Corporate Jul 14, 2013
New Delhi: With the unbundling of airline services like preferred seats, meals and baggage in India, IATA has started a pilot project to display all such facilities on ticket booking sites to allow passengers to choose what they want.
Besides the services for which Indian carriers levy charges apart from the air ticket price, several international airlines are now selling services like lounge access, fast-track immigration clearance, in-flight entertainment and Wifi access.
Keeping this in mind, global airlines' body International Air Transport Association (IATA) has launched a pilot project with some global carriers to update their booking sites and those of their travel agents to provide passengers the choice to buy any product offered.
IATA has also sought approvals for the project, called New Distribution Capability (NDC), from global regulators like the US Department of Transport.
The NDC booking sites would not only provide base fares and flight timings, but also display all services that an airline would offer with extra charges.
"We have launched the pilot project and hopefully by the end of 2013, air tickets (including these products) will start being issued under the (NDC) programme. We plan to start implementing it globally by 2015-16," IATA's Director (Passenger) Eric Leopold said.
NDC is an IATA-led, industry-supported project to develop an XML-based data transmission standard for communications between airlines and travel agents, offering all services on sale to the customer.

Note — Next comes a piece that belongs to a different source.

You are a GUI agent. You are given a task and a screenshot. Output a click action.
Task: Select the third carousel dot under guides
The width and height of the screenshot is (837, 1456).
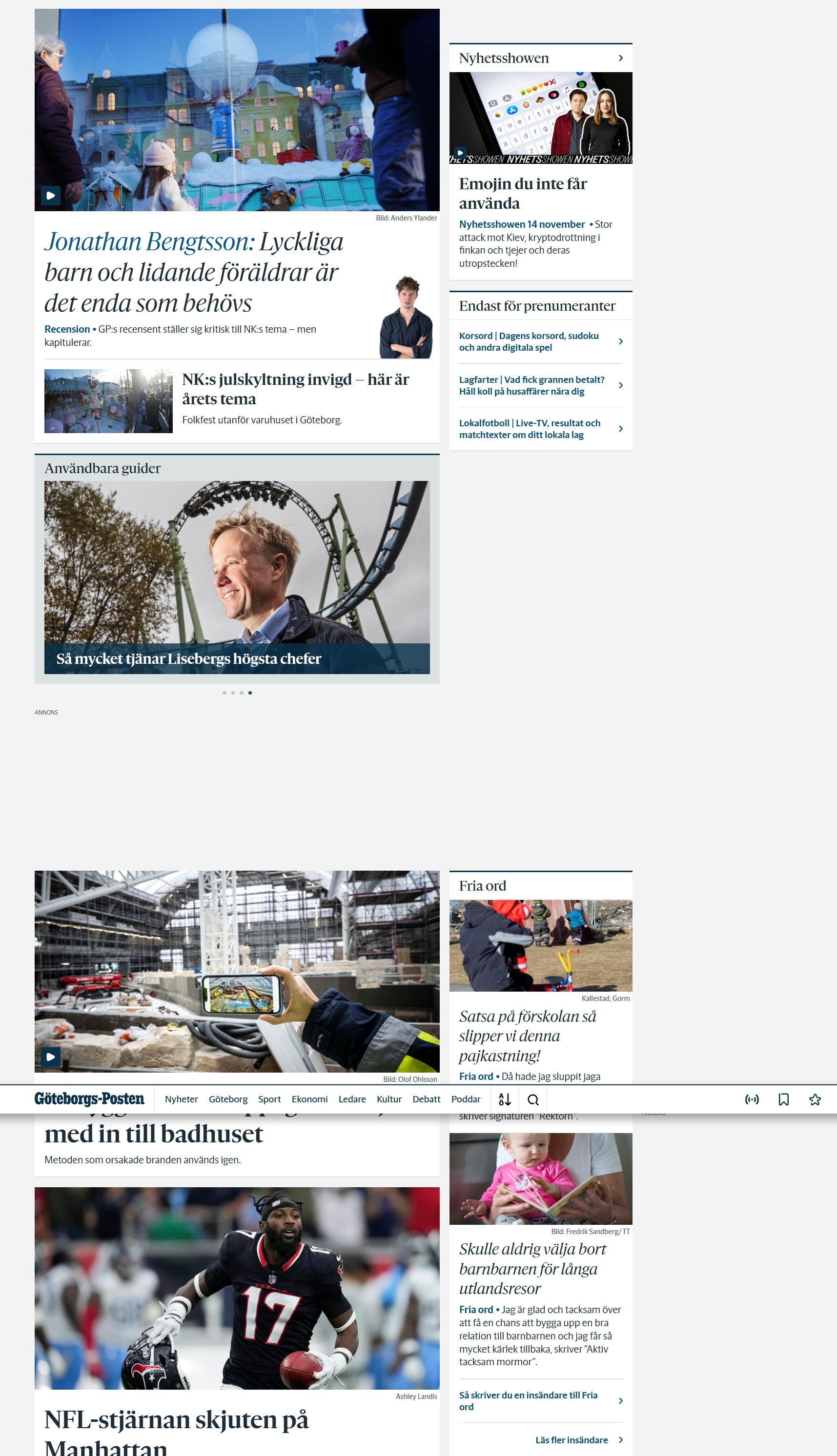pyautogui.click(x=242, y=693)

"It would provide more choice and transparency for consumers and spark competition and innovation in the industry," Leopold said.

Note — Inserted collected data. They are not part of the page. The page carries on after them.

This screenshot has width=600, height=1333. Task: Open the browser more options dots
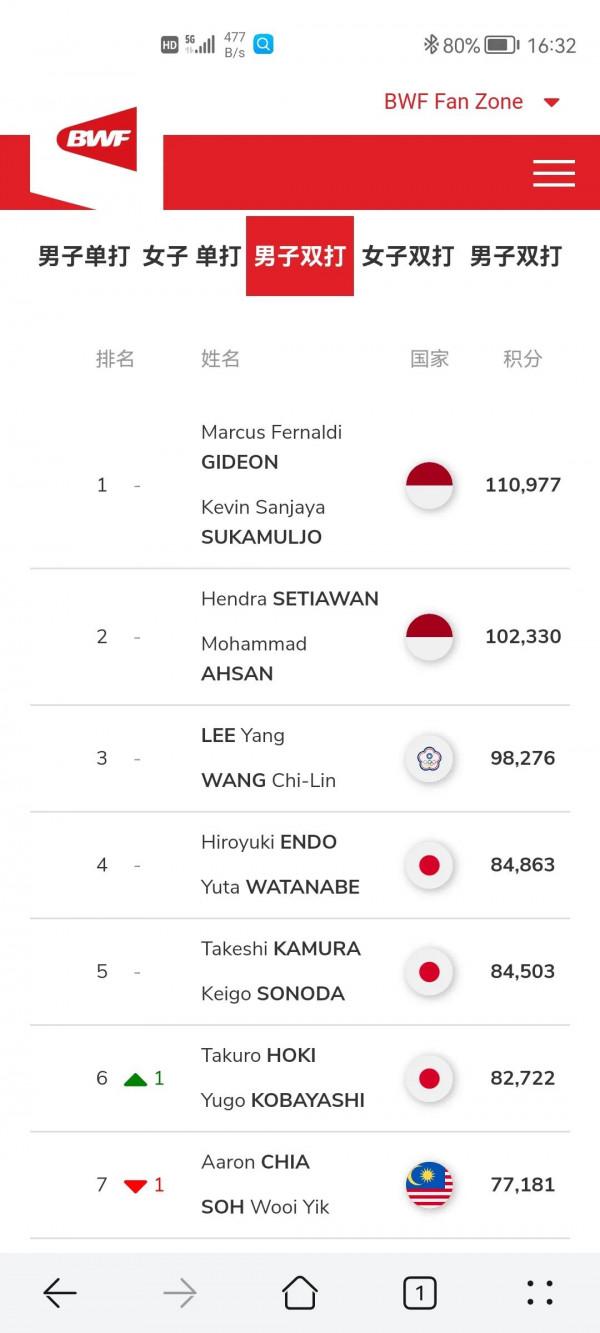coord(540,1293)
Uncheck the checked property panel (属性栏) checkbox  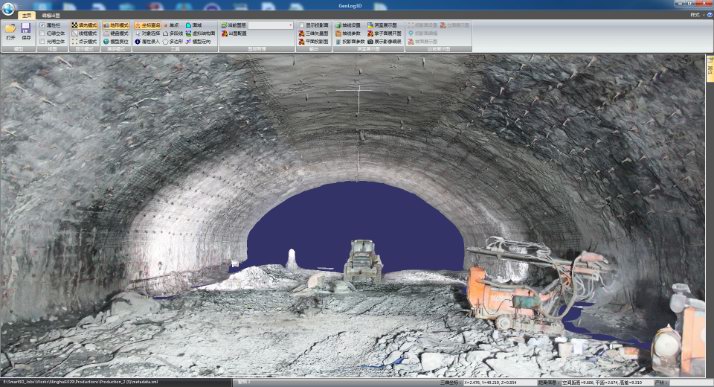[42, 25]
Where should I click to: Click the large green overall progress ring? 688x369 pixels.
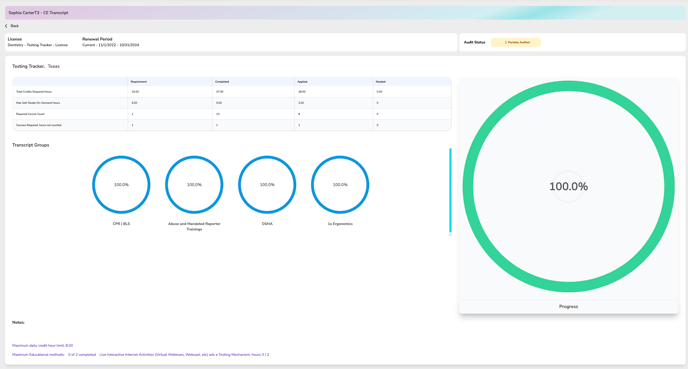568,186
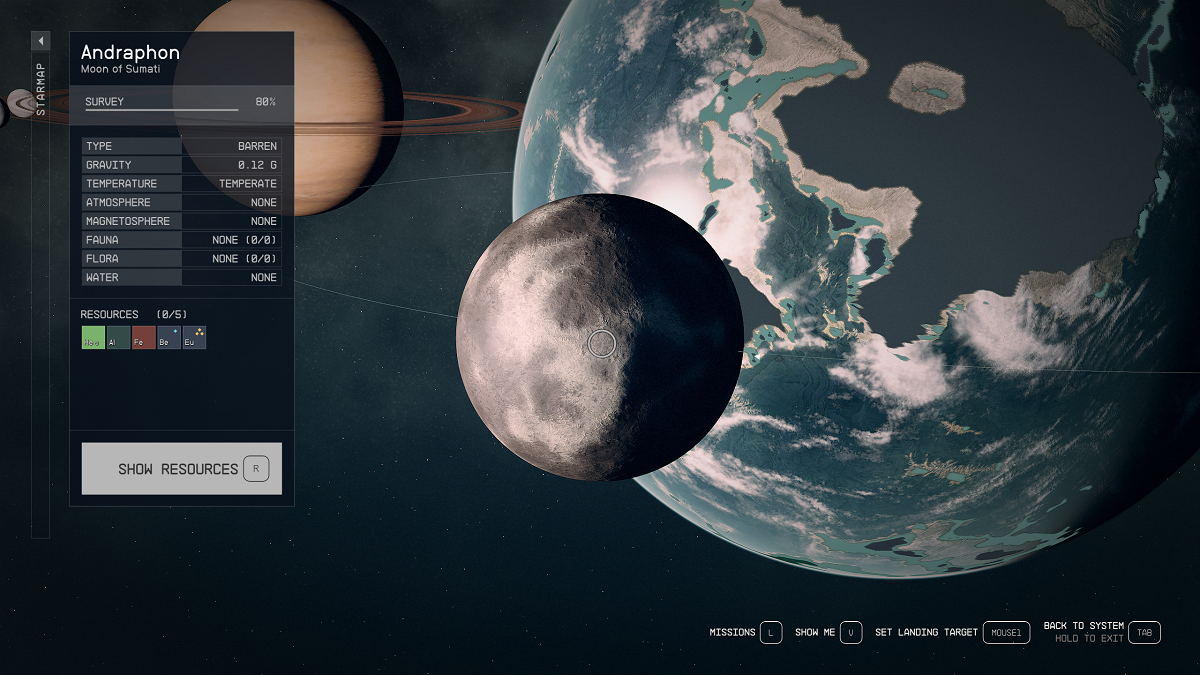This screenshot has width=1200, height=675.
Task: Select the Be beryllium resource tile
Action: click(x=169, y=338)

Customers would benefit from being able to find not just the fares, but all products and services offered by various airlines and compare them, the senior IATA officer said.

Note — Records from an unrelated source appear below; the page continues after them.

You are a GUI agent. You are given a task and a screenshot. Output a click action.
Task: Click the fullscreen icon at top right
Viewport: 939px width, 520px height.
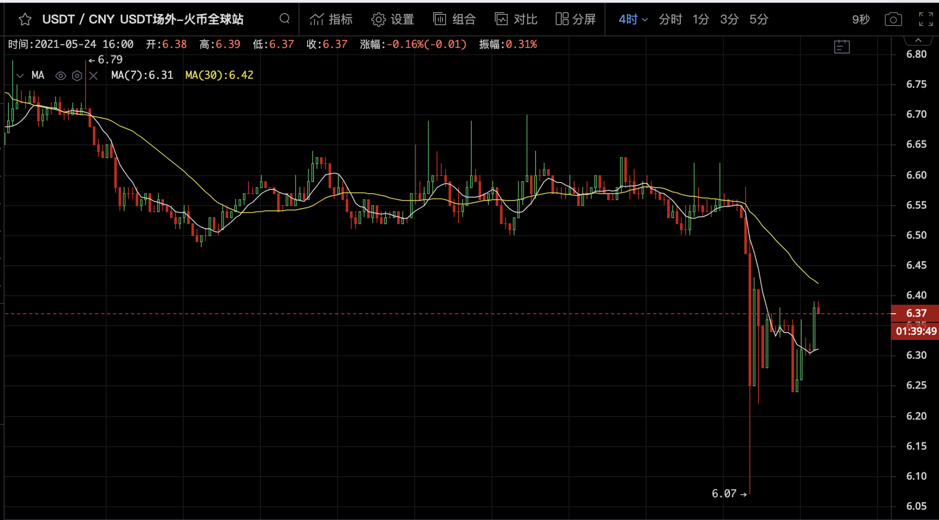924,19
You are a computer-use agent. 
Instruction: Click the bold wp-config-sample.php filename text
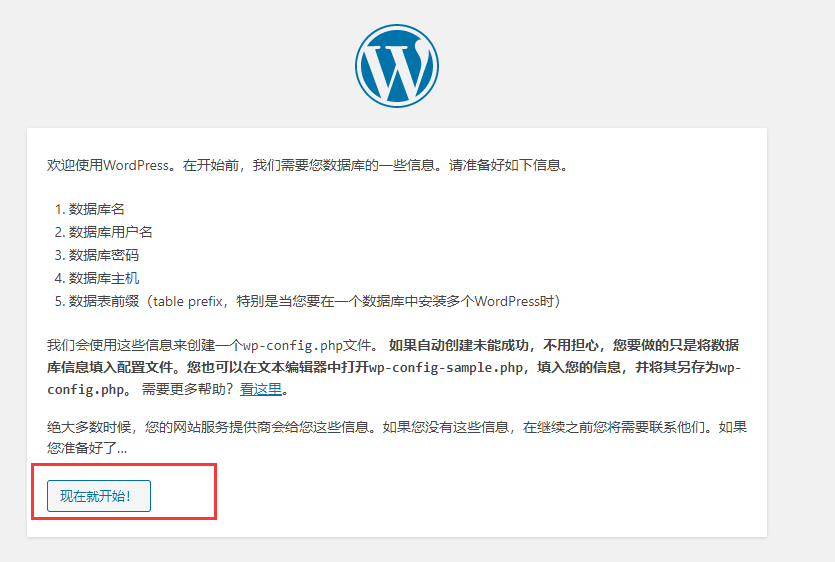point(447,367)
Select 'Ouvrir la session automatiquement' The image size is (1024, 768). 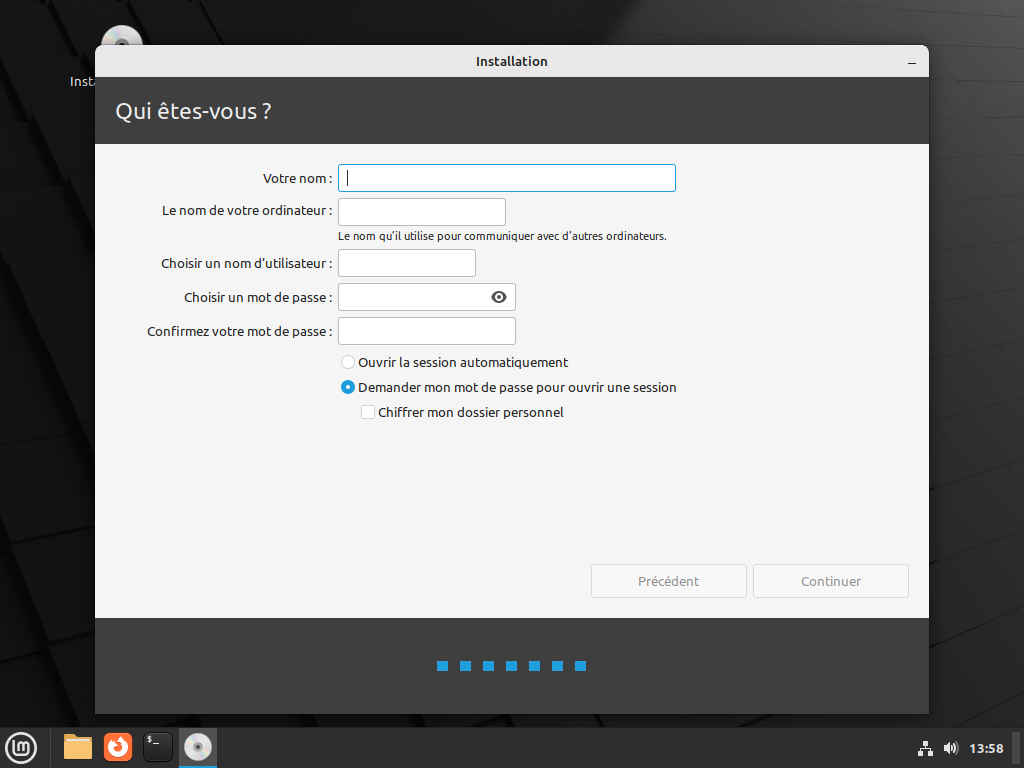[348, 362]
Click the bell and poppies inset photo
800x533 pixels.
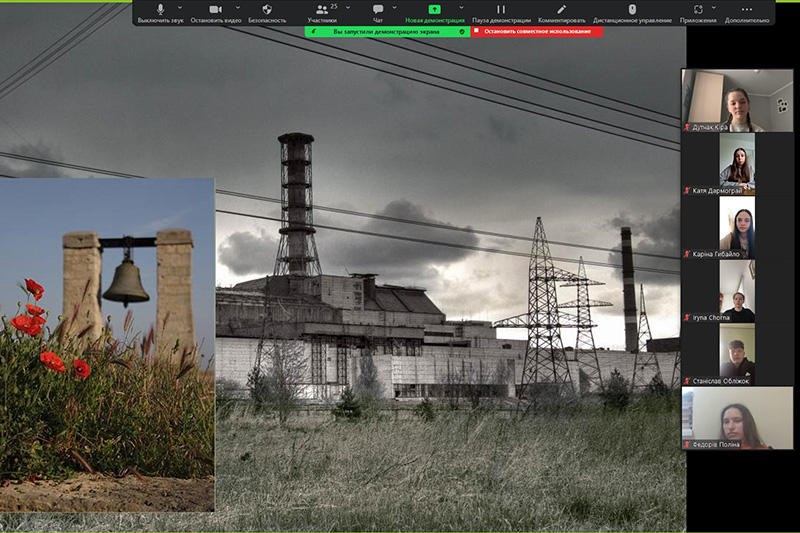[107, 345]
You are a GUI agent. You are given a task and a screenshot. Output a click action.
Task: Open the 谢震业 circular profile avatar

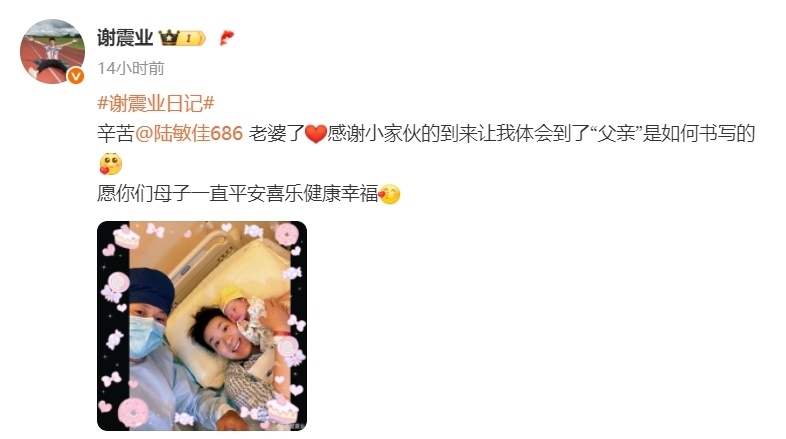[53, 51]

For the passengers, NDC would provide information on ticket and services details and also be "fully compliant with privacy laws and regulations".
It would provide personalised experience for users who choose to or not to share information about themselves, their frequent flier or credit card details and travel preferences. For travel agents, it would be a 'one-stop access' to ancillaries and airline services which would enable them to
take advantage of "potential new revenue streams" and provide better service to clients, Leopold said.
The NDC initiative follows IATA's famous initiative some years ago to do away with paper tickets by introducing e-ticketing.
NDC comes at a time when the Indian government has allowed Indian carriers to unbundle services like preferential seating, check-in baggage, with the airlines or travel agents charging only for those services sought by the customer.
Indian carriers have also been allowed to impose a fee for using airline lounges even if the passenger is travelling economy class, apart from excess baggage charges or for carriage of special baggage like sports or musical equipment or valuables which have high liability.